There have been 636 cases at Ole Miss since August. New cases of COVID-19 have shown a downward trend at the University of Mississippi over the last several days. On Monday, the school reported 64 new cases in the last seven days, a downtick from the first week of September, which reported 167 new cases. There are 64 active cases on campus as of Monday, which is also a drop in comparison to Sept. 7 when the number of active cases was 315.
According to Birx, the most effective way for the University to prevent the spread of the virus going forward to is implement “surveillance testing” by testing wastewater or by incentivizing students to get tested for the virus voluntarily.
“That really requires a partnership with the students, because obviously it has to be voluntary,” Birx said. “They have the capacity. It’s just that not all the students volunteered. So we’re really going to get that message out, that testing is a path forward to staying healthy.”

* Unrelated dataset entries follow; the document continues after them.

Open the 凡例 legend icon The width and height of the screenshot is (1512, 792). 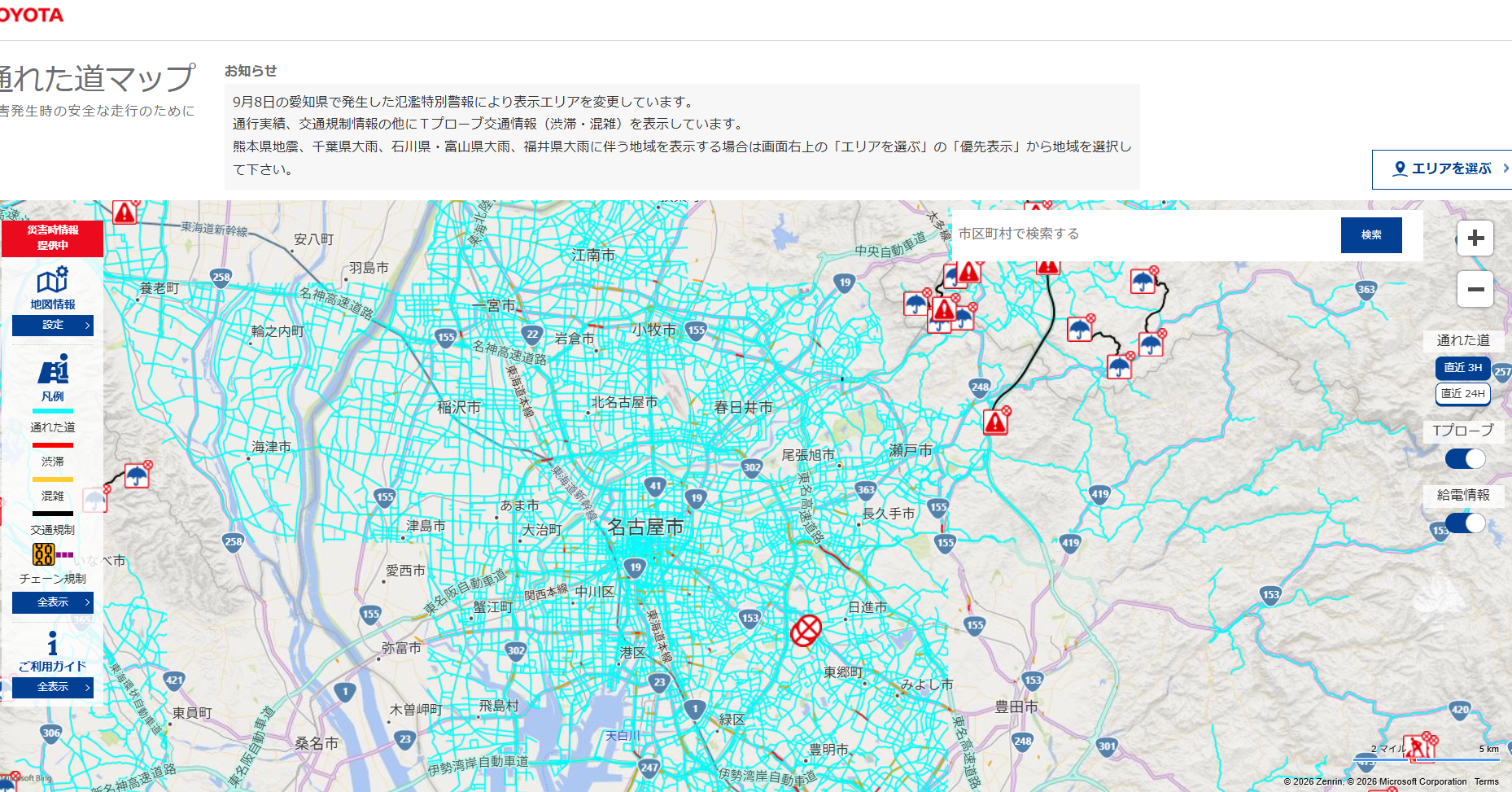tap(54, 370)
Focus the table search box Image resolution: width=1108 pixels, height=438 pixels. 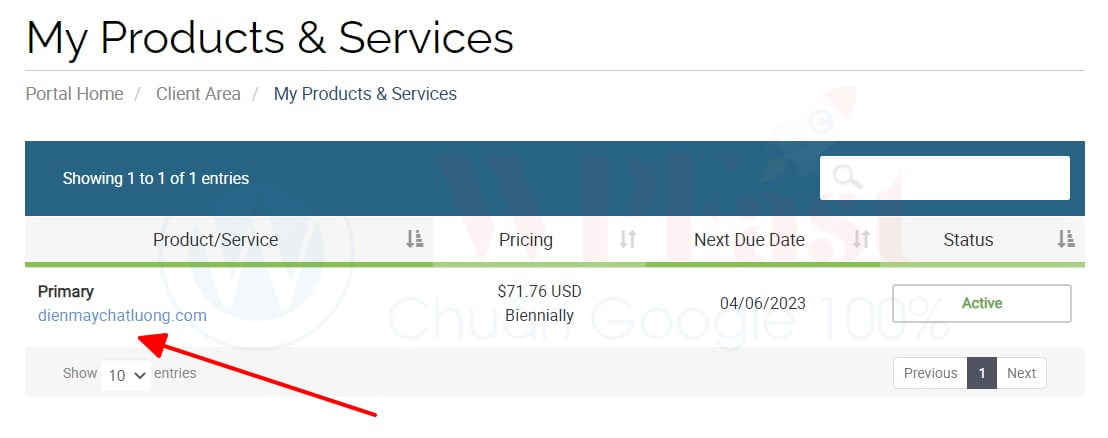[x=960, y=178]
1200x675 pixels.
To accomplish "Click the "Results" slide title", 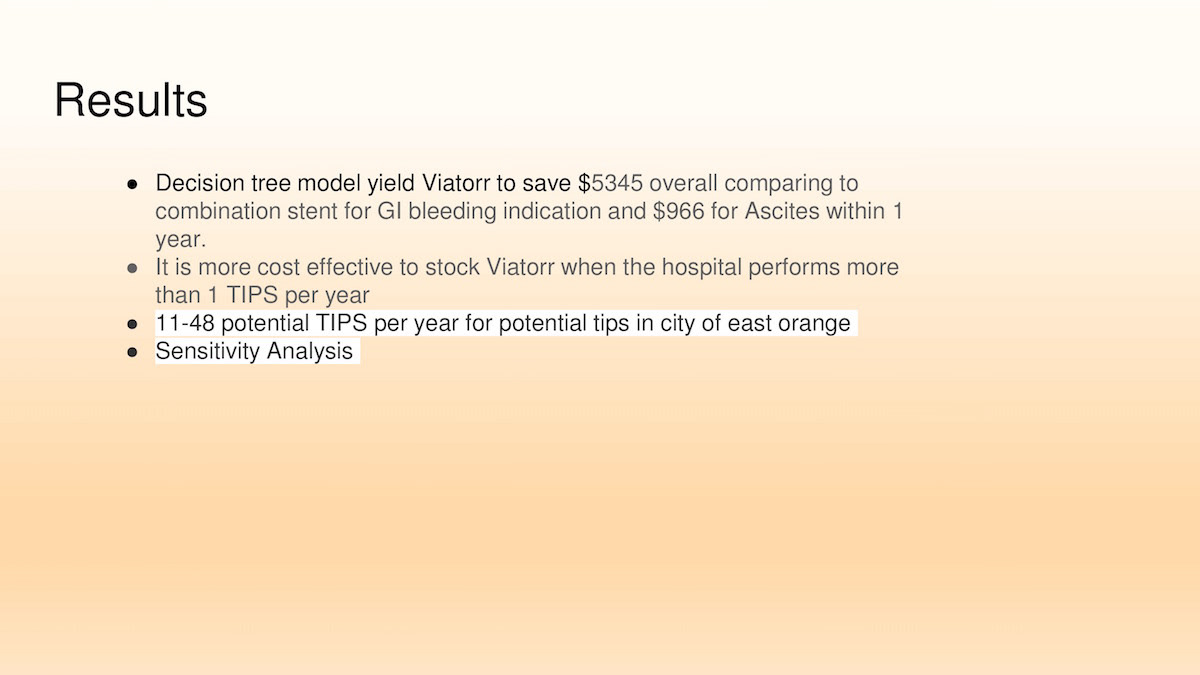I will tap(131, 101).
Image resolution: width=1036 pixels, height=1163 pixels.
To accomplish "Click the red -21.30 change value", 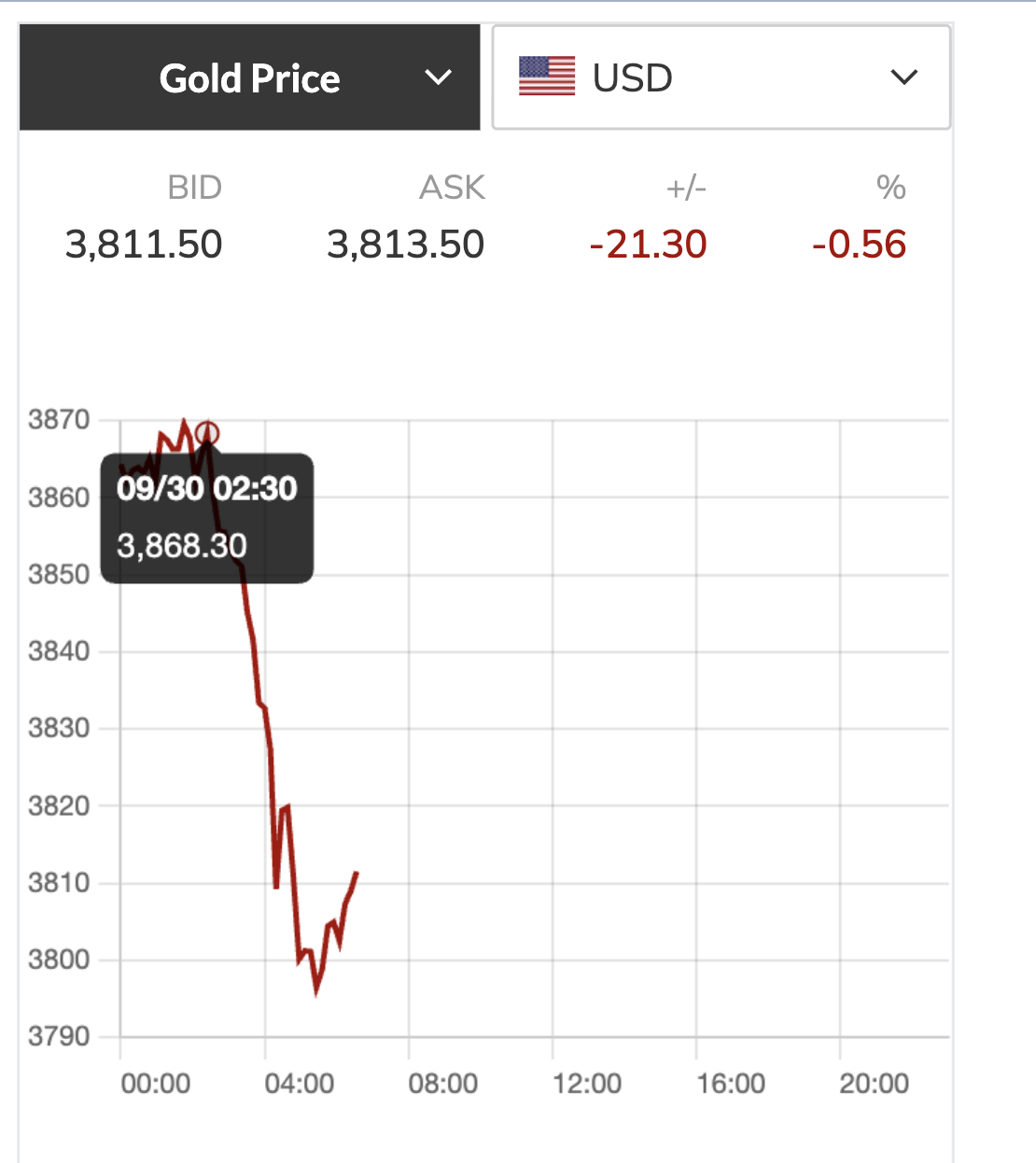I will pos(649,245).
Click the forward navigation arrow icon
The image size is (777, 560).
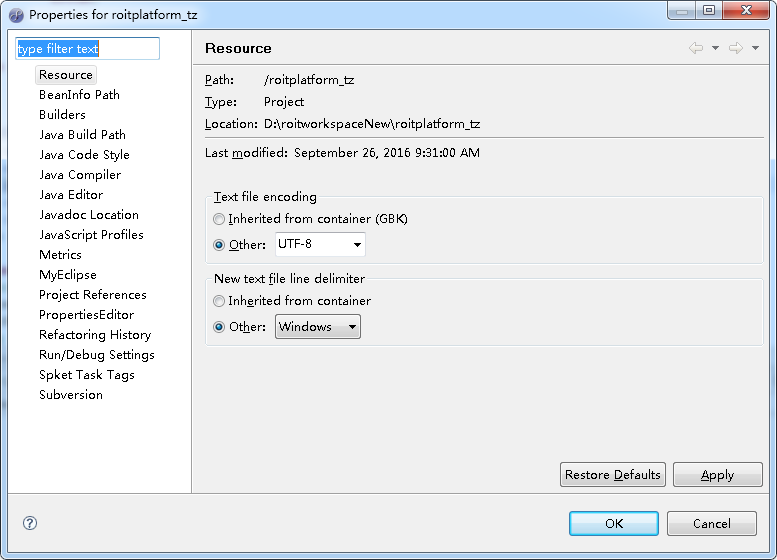736,48
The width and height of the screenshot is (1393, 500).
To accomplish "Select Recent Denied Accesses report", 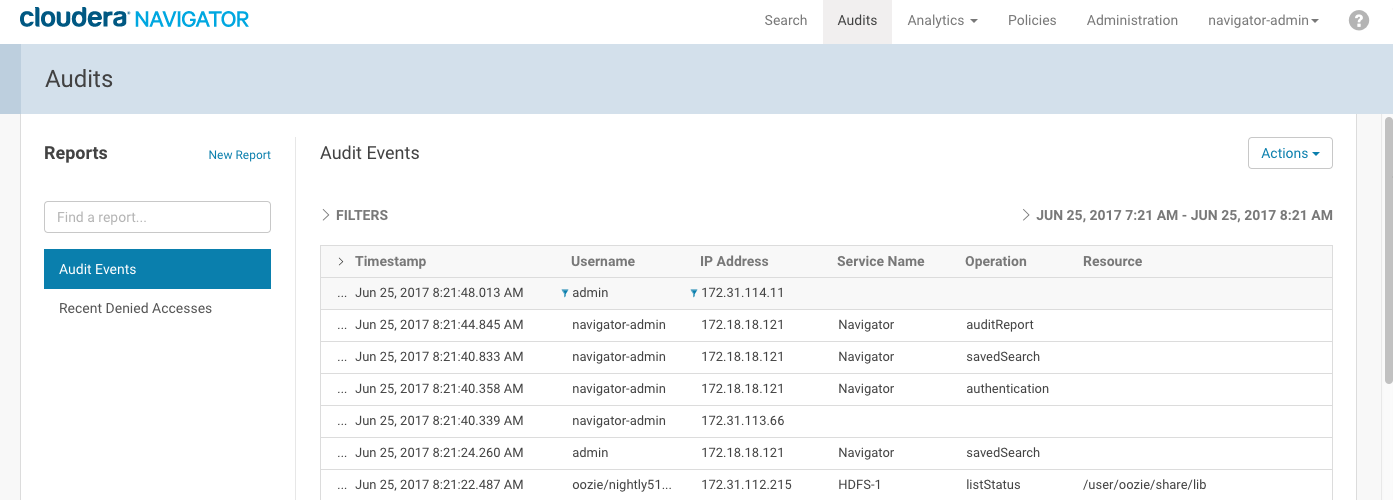I will (x=135, y=308).
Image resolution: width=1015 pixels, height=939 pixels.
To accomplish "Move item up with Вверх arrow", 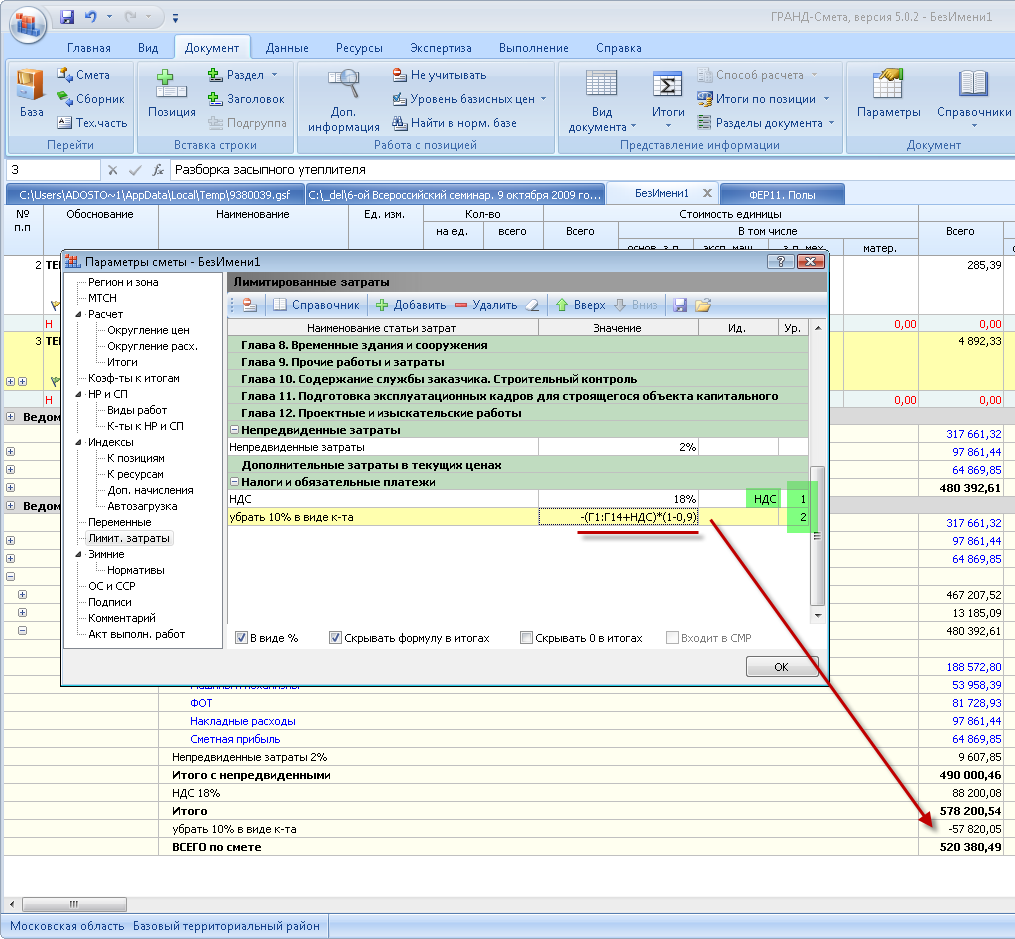I will [x=580, y=305].
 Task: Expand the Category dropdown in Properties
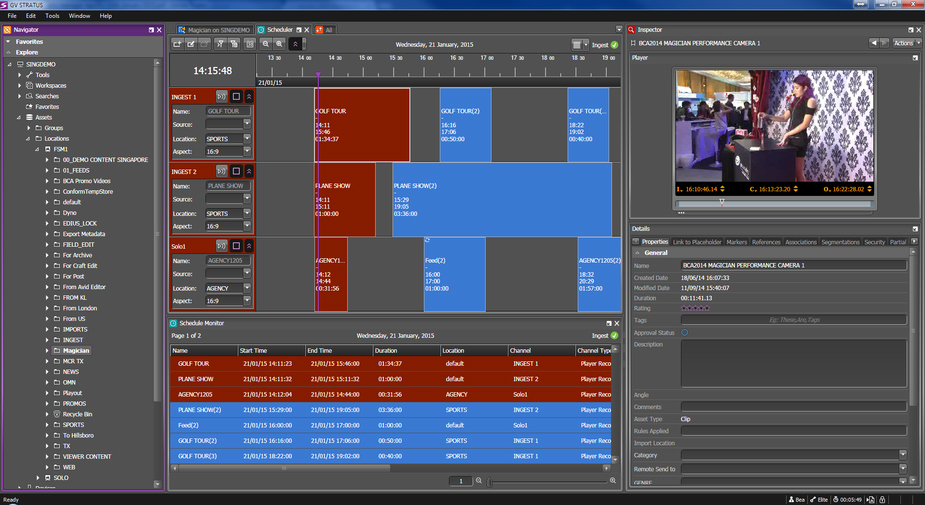point(902,455)
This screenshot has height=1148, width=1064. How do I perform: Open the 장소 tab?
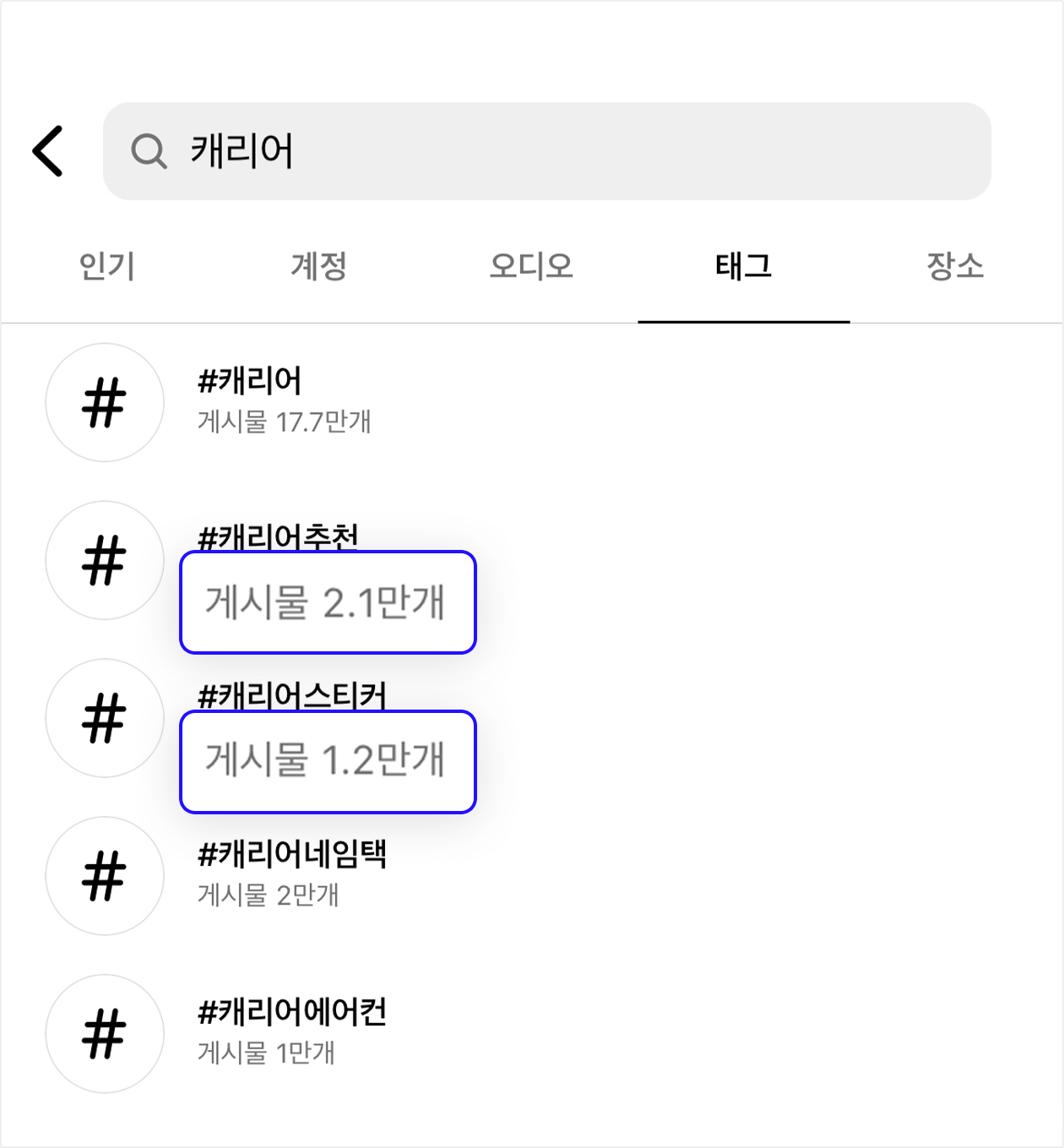pyautogui.click(x=955, y=267)
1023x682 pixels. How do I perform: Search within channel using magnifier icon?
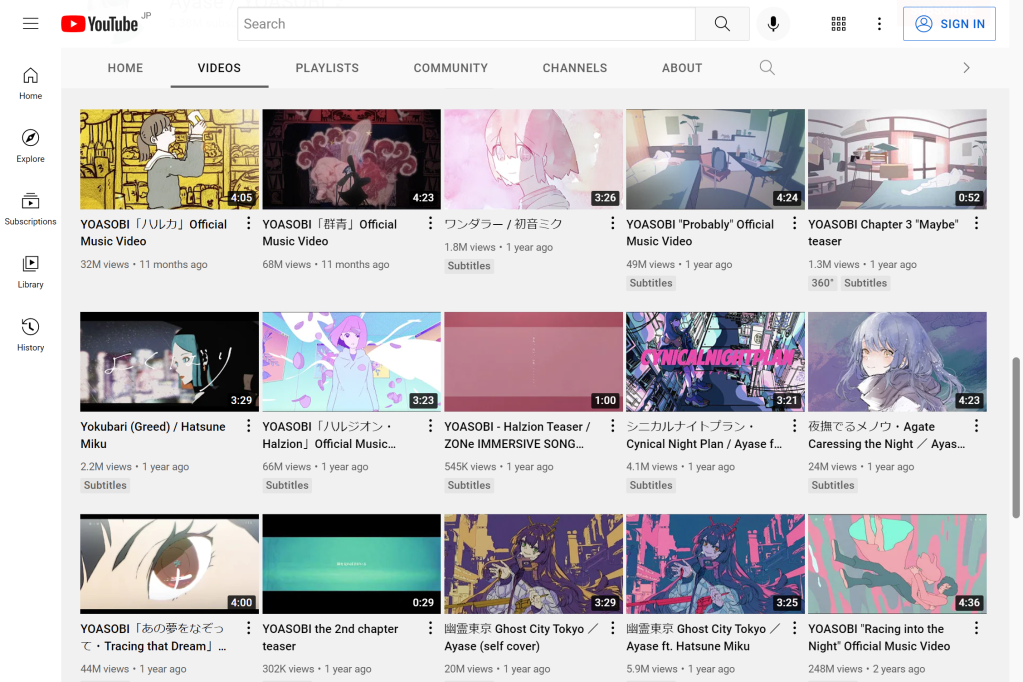click(767, 68)
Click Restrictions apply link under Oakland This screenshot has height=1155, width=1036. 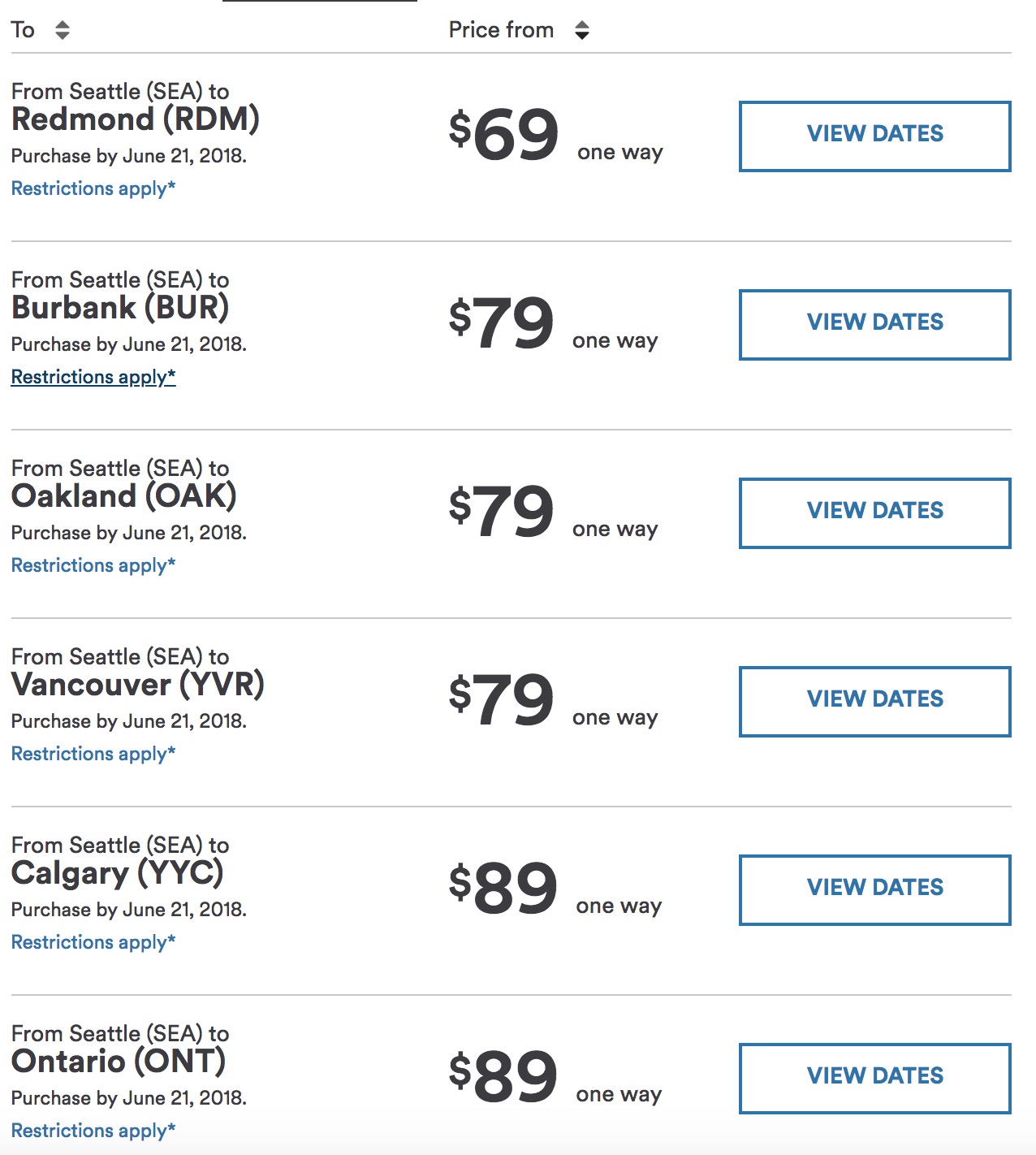click(x=93, y=565)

Birx stressed that contact tracing for people between the ages of 18 and 22 is important in order for scientists to learn more about the asymptomatic spread of COVID-19.
“Universities are more likely to have spread,” Birx said. “So they can really help figuring out for us what are really high-risk behaviors with contact tracing that really lead to potential infection.”
Provost Noel Wilkin commented on the University’s contact tracing efforts, stating that results show that the virus is primarily being spread off-campus.
“Instead, it is more likely taking place in social activities or engagements or in other spaces where people are interacting with each other, taking their mask off with their guard down, something of that nature,” Wilkin said.
Wilkin estimated that somewhere between 300 to 400 students have been quarantined since the University began implementing quarantine measures. The University’s COVID-19 dashboard currently lists five active outbreaks in student housing. No official numbers of students quarantining off-campus have been released.
UM Chancellor Glenn Boyce said on Saturday that while the University must continue to implement new knowledge in order to stop the spread of the virus, it must also remain flexible.
“Our students have got to maintain their progress toward their degrees. We cannot slow down their education processes,” Boyce said. “We have to keep working, and we have to keep offering the high-quality education that this university is known for.”
Birx stated that she is pleased with the handling of COVID-19 throughout the South .
“What Mississippi has been able to do just over the last four to five weeks shows us that if we change our behavior, if we wear our masks, if we social distance … there is a pathway forward that maintains retail open, maintains universities and maintains schools open,” Birx said.
Boyce expressed his gratitude for the insight offered by Birx over the weekend.
“And I’d like to tell you that she had some outstanding guidance about surveillance testing, and how we can ramp that testing up to a greater level, and what that would mean in order for us to understand the impact on our university and how we can stop the spread,” said Boyce.
“She’s a trusted national leader in his fight against this pandemic, and we’re grateful for her leadership and her interest in our pandemic efforts.”